Nie o to jednak chodziło w moim pytaniu, chciałem na konkretnym przykładzie zwrócić uwagę, że tylko w samym centrum Katowic są miejsca oddalone o 2 do 3km pomiędzy którymi praktycznie nie ma możliwości przemieszczać się inaczej jak samochodem lub pieszo bądź rowerem. Tylko, że te dwa pozostałe sposoby nie każdemu, a przynajmniej nie w każdej sytuacji muszą odpowiadać.


Na górę strony
 Zobacz profil  
Cytuj  
 Post Tytuł: Re: Buspasy, a zrównoważony rozwój transportu
Napisane: Pt 9.08.2013, 8:03 

Dołączył(a): Pn 13.02.2006, 10:34
Posty: 2085
Lokalizacja:
50°23 N 18°57 E
Ludw_K napisał(a):
Moja biegłość (a raczej "spacerowość") angielskiego powoduje, że na razie zrezygnowałem z zapoznania się z powyższym artykułem, jednakże temat jest mi znany z jakiegoś artykułu w języku polskim który czytałem już dawno, więc nie pamietam źródła, ale chyba w jakiejś gazecie papierowej. Tam też pisano o wychodzeniu samochodu z mody. Uważam to za dość nonsensowne, że nie powiem bzdurne podejście do tematu. Moim zdaniem, rzecz polega na tym, że dla wielu młodych ludzi zmniejszyła się (i to być może znacznie) potrzeba mobilności. Coraz częściej bowiem pracę wykonywać mogą w domu, oczywiście przed klawiaturą i monitorem, podobnie ów monitor w zupełności wystarcza im do poznawania kraju i świata, do uczestnictwa w imprezach kulturalnych i sportowych oraz do wszelkich kontaktów towarzyskich.
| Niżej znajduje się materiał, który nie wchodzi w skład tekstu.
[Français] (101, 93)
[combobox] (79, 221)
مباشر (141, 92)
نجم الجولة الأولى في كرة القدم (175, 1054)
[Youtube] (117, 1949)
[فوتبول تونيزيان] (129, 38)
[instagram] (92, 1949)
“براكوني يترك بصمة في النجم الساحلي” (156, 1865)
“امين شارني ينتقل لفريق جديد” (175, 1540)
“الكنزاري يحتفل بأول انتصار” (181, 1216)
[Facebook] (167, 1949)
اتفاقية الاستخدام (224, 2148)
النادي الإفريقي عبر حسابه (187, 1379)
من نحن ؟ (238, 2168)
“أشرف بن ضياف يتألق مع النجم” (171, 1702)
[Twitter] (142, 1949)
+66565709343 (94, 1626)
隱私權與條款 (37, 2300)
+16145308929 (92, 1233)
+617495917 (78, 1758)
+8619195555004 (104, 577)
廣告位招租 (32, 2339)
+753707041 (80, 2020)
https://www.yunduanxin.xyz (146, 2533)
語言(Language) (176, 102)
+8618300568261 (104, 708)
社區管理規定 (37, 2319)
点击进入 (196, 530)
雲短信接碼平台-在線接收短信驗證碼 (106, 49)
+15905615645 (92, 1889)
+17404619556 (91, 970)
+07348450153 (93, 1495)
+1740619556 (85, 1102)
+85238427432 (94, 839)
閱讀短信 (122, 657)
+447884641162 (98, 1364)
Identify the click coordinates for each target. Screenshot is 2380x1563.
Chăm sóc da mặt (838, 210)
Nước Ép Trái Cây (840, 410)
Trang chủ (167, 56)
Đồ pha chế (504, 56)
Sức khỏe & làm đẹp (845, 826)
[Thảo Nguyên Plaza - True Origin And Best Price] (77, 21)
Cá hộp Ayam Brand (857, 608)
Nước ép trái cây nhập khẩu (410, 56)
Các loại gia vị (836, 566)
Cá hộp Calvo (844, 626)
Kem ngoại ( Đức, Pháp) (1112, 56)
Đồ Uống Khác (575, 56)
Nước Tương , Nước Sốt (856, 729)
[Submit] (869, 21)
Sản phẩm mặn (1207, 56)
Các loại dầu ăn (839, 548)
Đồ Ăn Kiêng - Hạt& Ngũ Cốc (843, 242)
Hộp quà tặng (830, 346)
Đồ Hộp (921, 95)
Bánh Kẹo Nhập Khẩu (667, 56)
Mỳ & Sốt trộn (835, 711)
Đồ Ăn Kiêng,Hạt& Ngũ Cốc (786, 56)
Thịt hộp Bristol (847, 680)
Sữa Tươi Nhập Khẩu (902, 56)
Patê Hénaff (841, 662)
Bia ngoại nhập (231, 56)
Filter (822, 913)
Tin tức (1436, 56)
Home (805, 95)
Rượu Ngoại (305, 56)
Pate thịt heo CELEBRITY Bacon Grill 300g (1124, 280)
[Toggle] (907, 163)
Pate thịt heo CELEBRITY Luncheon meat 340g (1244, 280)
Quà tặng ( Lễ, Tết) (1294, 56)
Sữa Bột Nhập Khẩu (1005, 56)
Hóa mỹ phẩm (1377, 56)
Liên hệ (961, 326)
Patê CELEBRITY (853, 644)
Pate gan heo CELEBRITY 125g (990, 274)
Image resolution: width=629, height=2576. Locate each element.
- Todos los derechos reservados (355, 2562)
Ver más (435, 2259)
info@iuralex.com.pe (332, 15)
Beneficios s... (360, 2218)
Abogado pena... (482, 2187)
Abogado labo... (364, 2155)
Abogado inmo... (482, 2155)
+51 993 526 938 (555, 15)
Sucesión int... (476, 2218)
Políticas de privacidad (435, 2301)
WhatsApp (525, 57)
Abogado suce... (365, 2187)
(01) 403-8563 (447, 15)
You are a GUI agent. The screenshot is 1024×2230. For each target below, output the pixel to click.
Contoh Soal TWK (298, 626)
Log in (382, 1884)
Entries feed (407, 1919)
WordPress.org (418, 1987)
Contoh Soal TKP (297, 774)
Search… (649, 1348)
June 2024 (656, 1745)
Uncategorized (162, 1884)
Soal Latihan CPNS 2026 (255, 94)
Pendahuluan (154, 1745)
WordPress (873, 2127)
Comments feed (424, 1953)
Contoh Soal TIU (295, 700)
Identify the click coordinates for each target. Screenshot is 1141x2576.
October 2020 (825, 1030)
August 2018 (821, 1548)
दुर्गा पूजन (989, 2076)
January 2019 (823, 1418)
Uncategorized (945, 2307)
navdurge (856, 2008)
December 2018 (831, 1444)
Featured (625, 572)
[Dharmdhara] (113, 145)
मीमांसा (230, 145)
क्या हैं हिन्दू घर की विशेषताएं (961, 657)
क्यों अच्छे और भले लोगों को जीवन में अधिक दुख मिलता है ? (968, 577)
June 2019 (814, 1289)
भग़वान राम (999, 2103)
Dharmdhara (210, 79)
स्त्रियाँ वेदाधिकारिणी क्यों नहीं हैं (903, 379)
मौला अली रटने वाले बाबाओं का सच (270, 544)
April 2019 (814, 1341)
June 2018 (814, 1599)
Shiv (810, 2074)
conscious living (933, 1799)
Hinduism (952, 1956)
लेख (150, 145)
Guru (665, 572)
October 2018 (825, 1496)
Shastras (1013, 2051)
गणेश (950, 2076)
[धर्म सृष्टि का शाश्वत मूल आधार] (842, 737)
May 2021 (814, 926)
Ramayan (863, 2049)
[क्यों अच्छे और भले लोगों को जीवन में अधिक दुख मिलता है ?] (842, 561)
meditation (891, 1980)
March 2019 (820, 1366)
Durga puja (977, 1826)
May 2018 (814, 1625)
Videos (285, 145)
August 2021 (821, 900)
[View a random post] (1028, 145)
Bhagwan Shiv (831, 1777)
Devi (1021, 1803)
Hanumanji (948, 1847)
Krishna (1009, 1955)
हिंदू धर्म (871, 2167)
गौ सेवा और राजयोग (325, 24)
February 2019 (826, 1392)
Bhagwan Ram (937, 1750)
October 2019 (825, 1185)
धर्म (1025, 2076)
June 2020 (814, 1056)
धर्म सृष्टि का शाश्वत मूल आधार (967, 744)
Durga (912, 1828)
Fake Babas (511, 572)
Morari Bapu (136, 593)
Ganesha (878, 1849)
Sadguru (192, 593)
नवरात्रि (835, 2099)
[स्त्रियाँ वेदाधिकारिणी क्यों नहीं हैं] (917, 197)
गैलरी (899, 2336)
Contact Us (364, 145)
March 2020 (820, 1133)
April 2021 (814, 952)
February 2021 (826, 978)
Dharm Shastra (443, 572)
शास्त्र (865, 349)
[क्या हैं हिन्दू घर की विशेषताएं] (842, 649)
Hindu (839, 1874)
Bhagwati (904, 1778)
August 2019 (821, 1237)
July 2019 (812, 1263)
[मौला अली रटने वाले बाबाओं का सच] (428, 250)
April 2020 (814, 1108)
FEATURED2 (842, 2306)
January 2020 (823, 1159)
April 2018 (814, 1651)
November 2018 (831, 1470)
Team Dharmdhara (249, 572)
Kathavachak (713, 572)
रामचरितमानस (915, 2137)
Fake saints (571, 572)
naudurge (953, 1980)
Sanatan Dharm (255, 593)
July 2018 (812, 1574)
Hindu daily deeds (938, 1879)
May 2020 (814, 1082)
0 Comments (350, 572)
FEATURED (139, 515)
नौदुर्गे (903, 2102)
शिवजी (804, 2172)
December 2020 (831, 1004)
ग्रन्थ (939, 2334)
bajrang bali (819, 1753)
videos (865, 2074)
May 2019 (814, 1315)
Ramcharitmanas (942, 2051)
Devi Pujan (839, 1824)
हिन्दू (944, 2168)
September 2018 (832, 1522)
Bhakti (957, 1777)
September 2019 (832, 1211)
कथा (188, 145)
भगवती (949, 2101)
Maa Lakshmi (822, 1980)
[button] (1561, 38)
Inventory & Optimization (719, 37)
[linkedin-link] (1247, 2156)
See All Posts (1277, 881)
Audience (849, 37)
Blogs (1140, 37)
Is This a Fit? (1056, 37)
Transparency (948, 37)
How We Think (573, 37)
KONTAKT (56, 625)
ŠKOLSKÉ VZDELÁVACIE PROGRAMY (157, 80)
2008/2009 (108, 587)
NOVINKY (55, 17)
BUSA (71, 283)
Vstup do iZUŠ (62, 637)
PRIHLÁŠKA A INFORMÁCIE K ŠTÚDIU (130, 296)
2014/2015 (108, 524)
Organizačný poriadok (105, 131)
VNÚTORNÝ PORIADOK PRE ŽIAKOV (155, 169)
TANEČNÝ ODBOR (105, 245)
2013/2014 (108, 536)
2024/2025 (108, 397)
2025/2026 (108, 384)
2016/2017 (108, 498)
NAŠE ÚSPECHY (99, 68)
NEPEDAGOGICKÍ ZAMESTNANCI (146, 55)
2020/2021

W tej sytuacji samochód staje się zbędny, bo oczywiście przy bardzo małej ilości podróży tak jest. Co więcej, korzystając z komunikacji zbiorowej można też nie odrywać oczu od monitora do którego niektórzy zaczynają "przyrastać", a jeszcze gorsze, że pozwala to by niemal cały czas być "pod wpływem .... ". W tej sytuacji powstaje nawet moda na nie posiadanie samochodu i prawa jazdy. Tylko czy to na pewno jest dobre, czy jest to bardziej zdrowe i prostymi słowy bardziej ludzkie ?
Przypuszczam, ze zbliżoną do 100% pewnością, że ta młodzież w ciągu każdego roku pokonuje dużo, dużo mniej kilometrów niż ich rówieśnicy sprzed 10-ciu czy 20-tu laty. Podobnie, obecnie ci którzy prawa jazdy dobrowolnie nie posiadają są znacznie mniej mobilni od tych którzy je posiadają.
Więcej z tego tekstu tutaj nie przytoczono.